#logstash

who was using logstash with hybris again?

I have a question about logstash, can I ask it here?

Go ahead, and we will see if anyone can answer

I am using logstash to fetch data from sql to elastic. And because logstash doesn t nest values from docs with same _id, I am using the aggregate plugin. But the examples that I have all have a flag like "task END" to output the nested field to the output.

how can I get Logstash 5.0?

If you don t have this flag "task end", its possible to do?

guys plz help, i get this error -> :exception=>#<EOFError: End of file reached> any idea?

and it cant deliver an email

We use tab-delimited CSV for our access logs and when our vulnerability scanners hit the applications, they tend to toss a bit of garbage in the fields. One thing being a double quote (written to the log as '\"') which the CSV parser does not like.

I'm trying to replace '\"' with '"""' but it looks like it's getting written to the field as '\"\"\"' when I believe I want '"""'. Any thoughts? mutate { gsub => ["event_message", '\"', '"""'] }

Is this the correct approach, or should I be changing a value on the csv filter?

torrancew: trying to get the bug repro done today

Can I compare a document ID with the previous document ID?

torrancew: hrm... minimal conf can't seem to reproduce the issue

I have some questions about using logstash to ship logs to elasticsearch and I’m not sure if I should ask them here or in the elasticsearch channel. The questions are about the interface between the two products ; right on the boundary. As such, please forgive me if I ask a question in here and it should be in the elasticsearch channel.

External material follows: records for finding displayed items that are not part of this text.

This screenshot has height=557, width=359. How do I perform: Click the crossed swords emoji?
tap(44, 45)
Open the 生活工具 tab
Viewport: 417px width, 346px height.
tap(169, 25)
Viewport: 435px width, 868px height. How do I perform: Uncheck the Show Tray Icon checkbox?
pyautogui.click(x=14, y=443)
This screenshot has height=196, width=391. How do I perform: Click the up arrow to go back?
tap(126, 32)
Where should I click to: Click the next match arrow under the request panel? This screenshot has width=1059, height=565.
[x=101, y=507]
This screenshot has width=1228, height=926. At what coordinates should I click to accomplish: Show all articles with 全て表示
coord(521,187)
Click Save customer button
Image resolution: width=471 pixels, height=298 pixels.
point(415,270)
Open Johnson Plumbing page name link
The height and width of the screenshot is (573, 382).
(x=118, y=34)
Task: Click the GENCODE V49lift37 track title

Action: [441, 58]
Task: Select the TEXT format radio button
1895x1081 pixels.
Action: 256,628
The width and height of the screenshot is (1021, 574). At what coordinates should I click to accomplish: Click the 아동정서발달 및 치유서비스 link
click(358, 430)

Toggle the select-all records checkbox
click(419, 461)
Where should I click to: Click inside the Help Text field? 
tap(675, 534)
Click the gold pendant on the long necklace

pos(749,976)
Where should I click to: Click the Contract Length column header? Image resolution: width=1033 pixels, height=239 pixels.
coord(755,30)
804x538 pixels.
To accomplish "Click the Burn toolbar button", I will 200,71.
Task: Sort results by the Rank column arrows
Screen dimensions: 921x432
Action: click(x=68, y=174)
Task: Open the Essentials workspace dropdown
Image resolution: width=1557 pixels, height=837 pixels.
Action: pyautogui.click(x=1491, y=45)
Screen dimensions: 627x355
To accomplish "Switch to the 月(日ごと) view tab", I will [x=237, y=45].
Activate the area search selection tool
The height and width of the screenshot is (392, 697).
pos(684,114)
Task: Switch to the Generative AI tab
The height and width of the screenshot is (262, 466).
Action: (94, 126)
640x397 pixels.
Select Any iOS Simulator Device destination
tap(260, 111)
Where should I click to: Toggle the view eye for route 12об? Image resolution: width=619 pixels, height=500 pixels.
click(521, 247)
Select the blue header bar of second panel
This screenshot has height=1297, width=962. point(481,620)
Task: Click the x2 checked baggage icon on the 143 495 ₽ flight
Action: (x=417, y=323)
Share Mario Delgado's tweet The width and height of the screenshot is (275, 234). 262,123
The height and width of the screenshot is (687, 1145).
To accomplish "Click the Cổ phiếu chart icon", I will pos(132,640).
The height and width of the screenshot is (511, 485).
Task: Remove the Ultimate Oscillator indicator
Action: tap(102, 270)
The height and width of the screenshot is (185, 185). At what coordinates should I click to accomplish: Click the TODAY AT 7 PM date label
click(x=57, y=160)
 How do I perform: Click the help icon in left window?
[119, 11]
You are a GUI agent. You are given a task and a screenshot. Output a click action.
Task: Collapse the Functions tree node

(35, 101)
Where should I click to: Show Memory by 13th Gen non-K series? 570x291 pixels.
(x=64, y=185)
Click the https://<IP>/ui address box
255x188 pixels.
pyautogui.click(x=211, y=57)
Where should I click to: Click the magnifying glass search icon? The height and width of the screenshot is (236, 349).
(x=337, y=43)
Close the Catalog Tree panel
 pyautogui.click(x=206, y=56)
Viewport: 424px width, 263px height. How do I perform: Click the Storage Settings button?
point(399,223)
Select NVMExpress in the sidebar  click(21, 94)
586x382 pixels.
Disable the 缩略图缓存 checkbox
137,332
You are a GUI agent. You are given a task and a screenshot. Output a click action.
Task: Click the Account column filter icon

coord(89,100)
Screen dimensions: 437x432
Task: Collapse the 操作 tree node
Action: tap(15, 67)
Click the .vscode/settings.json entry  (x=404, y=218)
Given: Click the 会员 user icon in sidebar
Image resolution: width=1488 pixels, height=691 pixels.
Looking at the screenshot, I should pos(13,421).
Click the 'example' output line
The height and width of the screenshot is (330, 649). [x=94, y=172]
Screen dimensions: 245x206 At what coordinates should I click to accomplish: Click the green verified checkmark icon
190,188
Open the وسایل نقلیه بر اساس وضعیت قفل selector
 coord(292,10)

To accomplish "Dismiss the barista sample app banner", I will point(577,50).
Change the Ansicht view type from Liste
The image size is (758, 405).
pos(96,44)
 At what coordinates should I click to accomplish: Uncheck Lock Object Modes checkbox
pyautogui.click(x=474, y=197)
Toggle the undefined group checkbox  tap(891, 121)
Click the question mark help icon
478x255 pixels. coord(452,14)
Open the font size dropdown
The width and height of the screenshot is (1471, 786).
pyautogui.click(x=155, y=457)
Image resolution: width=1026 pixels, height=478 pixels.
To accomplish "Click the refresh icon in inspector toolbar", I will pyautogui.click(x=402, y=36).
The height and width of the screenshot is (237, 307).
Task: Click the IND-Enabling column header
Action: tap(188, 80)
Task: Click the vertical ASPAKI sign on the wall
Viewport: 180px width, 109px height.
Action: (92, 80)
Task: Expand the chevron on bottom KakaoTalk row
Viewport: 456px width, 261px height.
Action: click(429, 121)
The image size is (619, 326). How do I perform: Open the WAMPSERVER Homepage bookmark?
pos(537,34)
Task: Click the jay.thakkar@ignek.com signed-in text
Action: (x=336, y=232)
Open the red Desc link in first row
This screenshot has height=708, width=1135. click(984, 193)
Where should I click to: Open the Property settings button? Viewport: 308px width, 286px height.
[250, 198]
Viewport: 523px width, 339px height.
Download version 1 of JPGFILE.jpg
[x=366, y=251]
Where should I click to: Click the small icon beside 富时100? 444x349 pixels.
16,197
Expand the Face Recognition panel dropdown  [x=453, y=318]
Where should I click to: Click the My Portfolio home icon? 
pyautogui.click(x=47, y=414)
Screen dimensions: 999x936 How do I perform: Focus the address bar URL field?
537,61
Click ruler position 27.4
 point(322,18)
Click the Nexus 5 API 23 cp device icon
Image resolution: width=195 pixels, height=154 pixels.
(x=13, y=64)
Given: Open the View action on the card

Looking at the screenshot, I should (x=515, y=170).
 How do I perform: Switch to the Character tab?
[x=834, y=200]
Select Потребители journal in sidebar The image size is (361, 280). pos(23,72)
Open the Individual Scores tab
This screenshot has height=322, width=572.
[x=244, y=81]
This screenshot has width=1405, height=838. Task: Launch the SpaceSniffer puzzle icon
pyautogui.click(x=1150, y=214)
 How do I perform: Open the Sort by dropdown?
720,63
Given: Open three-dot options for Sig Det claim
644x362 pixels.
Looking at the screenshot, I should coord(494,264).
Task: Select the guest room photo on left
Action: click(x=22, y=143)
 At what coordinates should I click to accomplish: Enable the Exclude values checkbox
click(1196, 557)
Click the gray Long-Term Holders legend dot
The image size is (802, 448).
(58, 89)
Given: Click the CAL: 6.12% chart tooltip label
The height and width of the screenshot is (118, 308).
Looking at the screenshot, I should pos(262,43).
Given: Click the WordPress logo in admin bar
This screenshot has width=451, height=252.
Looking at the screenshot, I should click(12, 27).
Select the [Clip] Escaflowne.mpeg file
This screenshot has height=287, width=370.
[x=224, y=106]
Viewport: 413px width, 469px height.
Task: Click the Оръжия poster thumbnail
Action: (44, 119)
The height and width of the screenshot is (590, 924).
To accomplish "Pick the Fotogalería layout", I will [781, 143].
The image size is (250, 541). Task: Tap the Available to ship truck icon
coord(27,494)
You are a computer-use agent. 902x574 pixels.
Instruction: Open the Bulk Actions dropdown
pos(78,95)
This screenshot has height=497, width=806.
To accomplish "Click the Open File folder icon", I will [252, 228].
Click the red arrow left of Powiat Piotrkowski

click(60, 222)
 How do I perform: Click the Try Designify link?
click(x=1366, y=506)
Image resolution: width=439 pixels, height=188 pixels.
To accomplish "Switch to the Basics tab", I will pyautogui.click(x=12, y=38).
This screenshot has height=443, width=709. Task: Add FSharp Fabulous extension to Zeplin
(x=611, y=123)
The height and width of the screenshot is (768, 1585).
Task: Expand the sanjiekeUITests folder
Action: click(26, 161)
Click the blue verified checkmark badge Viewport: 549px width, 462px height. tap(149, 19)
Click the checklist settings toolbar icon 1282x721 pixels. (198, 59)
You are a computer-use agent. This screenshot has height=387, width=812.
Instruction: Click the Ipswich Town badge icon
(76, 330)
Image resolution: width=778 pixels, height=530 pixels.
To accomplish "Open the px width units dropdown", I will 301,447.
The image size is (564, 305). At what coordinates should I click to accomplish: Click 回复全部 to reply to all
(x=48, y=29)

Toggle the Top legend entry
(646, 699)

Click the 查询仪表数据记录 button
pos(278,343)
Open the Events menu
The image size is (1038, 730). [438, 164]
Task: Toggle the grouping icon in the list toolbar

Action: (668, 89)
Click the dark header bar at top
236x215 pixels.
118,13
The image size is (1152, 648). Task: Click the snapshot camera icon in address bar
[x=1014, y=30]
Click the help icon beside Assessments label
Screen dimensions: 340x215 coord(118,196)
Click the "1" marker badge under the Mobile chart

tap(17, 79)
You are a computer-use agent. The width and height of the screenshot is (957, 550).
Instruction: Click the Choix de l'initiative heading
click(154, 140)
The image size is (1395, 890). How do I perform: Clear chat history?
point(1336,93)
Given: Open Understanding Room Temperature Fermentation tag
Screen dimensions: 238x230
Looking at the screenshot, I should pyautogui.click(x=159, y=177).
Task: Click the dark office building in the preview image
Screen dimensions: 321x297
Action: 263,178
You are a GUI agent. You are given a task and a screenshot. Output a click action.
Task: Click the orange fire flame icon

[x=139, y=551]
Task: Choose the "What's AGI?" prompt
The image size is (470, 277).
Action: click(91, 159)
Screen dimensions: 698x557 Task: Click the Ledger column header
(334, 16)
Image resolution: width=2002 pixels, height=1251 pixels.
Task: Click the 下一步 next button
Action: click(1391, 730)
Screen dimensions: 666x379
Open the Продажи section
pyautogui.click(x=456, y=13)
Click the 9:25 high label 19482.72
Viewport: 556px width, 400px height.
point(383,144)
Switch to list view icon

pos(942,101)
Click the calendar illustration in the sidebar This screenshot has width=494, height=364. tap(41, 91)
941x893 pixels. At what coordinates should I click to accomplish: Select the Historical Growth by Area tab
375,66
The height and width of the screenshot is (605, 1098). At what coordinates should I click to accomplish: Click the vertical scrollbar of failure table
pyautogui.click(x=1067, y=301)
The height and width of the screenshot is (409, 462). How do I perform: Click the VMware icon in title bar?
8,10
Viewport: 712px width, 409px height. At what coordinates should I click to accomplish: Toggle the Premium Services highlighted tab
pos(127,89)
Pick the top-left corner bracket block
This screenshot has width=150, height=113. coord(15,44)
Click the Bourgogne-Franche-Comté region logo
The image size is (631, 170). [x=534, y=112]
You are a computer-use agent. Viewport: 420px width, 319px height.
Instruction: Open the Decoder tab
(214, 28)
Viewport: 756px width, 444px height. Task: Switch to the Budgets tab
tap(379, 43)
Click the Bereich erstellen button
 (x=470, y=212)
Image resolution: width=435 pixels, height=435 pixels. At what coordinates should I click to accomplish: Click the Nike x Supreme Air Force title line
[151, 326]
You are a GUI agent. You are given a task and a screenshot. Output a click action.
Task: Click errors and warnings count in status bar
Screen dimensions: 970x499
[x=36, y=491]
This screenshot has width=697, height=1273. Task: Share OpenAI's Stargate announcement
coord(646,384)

The summary is this: I am running Elasticsearch 2.2.1, Logstash 2.2.2, and Kibana 4.4.2. Logs are shipping correctly, but when I view them in Kibana, I note a problem with the mapping. Host name is an analyzed field and is getting split on hyphen. I want it not_analyzed. I understand that I can’t change a current mapping, that I need a new one.

On a related note, I have tried searching for ‘host.raw’, but it’s not being created or I can’t find it; when I try searching for it, kibana returns no results.

Question 1. how do I specify the mapping? Is it a config change to the logstash elasticsearch plugin or a config change to the elasticsearch server? I want to manage the mapping with puppet. Relatedly: is this the most current one that I can copy https://github.com/elastic/logstash/blob/v1.3.1... and make changes to?

<http://tinyurl.com/jo6y89q>; (at github.com)

My research so far shows that for question 1, I can’t put a config file into place on the ES server, I have to use the API. This is firmly into the ES side of things so I’ll take my question there.

GiantEvolving: the elasticsearch puppet module can manage index templates

I don’t see mapping mentioned on https://forge.puppetlabs.com/elasticsearch/elas...

<http://tinyurl.com/oxpxkvg>; (at forge.puppetlabs.com)

because you can't manage mappings indipendently from indices

Ah….

you can only create an index with a given mapping

but there's a feature called index templates

So what I really mange with puppet is the template.

yes

:D

and that can contain a mapping that will be applied to all indices matching the templates selector

well, all newly created indices

Yeah.

OK, much knowledge unlocked. I guess the only thing I’m still concerned about is why I can’t query host.raw now with the default template.

I’m not entirely sure how to read the default template yet, but ‘raw’ is present in it.

i'd have a look at the actual mapping that the index has

you can retrieve that via the api or use a plugin such as kopf to display it

Sure thing, good call, I’ll check that.

Sure enough, no raw versions of the fields…

Makes me wonder what template is actually being used.

Will check...

Is it odd that there’s no template in the server at all?

curl -XGET 'localhost:9200/_template/*' returns nothing

GiantEvolving: I think you'll have to enable logstash's manage_template for it to add the template

I use puppet to manage the templates, so I must admit I'm not really up to date, but I think the default changed to "off"

hmmmm default is true according to https://www.elastic.co/guide/en/logstash/2.2/pl...

<http://tinyurl.com/gt53zca>; (at www.elastic.co)

But I’m happy to manage it in puppet anyway.

quick and possibly dingy question, if I use a csv filter to add columns are these supposed to show up as fields in Kibana/Elasticsearch on output?